Hi everyone, I have encountered a strange problem: Hardware/software: One SCCM 2007 R3 server (2008 x64). I have created a C# webpage (from the SCCM SDK) where certain users can add computers to SCCM and have them deployed. The users of this webpage are all AD (Active Directory) users and they are also created in SCCM and given the correct access rights. This page works, just not for new SCCM users… I’ll try to explain: This works for users that were added to SCCM before the R3 upgrade or I suspect that a windows update could be the culprit. It’s is so difficult to debug. I found out when I tried to add a new AD user to SCCM (I’ve tried both methods, cloning and adding a new user). The new user where given the correct access rights, just as the old users. I compared them, making sure everything is by the book. If I try to logon to the SCCM server and access the MMC console and then try to add a computer, no problem. The computer is added, everything is fine. Here comes the problem: Now, if I try to add a computer through my webpage, no access.
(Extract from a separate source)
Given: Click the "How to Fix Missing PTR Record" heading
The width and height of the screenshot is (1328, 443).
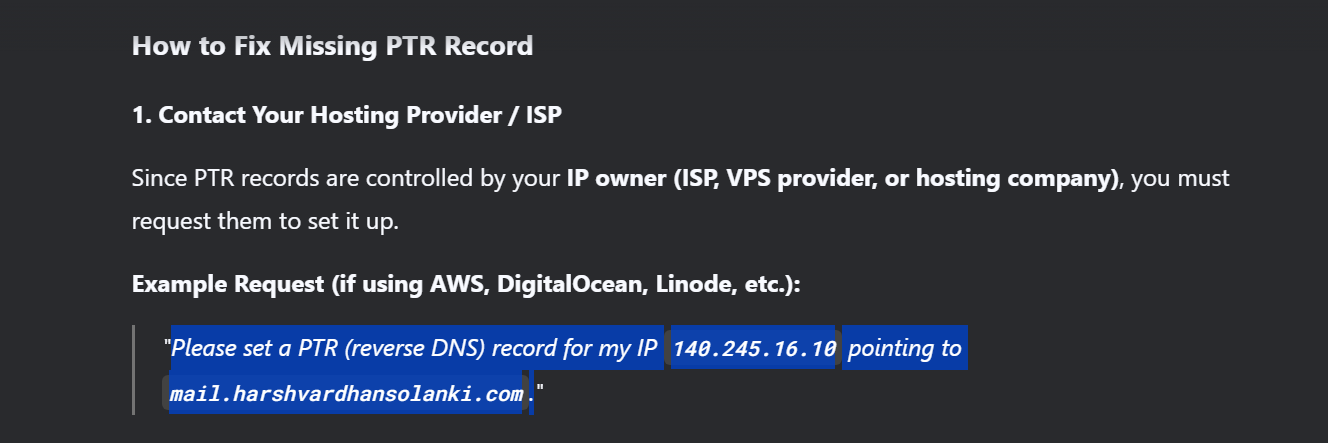Looking at the screenshot, I should pos(332,46).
In my C# code I have a variable of type UnauthorizedAccessException and it gives me this error: {"Access is denied. (Exception from HRESULT: 0x80070005 (E_ACCESSDENIED))"} Perhaps this should be in the SDK section, but this is not a programming error. The webpage works for old users, added before the R3 upgrade or before certain windows updates. I have also some vbscripts that won’t work with the credentials from a new user, just old users, even though they have the same user rights in SCCM. The error is the same as above: Access Denied and the number is 80070005. So – as far as I can deduce there is something missing within SCCM. A link, a connection, missing communication, something is broken – but where???? This is really a brain twister – all comments are appreciated. Best Regards Hans Arvid

A potential possibility: because you are doing remote WMI, perhaps try adding that user to the local group on the Configmgr Server "Distributed COM Users" Sometimes that works for remote wmi access to your SMS Provider.Standardize. Simplify. Automate.

Hi, Thanks for fast answer :) The remote WMI works with older users (that is users that were created before the R3 upgrade or some windows update). I checked the "Distributed COM Users" group. It was empty. I added the new user, still Access Denied, but a new error number this time: 80041003 The error number is access denied (http://msdn.microsoft.com/en-us/library/aa393978(VS.85).aspx). Brg Hans Arvid

This is an old thread, I know, but I assume you added the users to "SMS Admins" and assigned the appropriate rights through the SCCM console? I usually find that the best way to solve the problem when developing is provide full rights to the account you are using and scale back once you establish that the code actually works.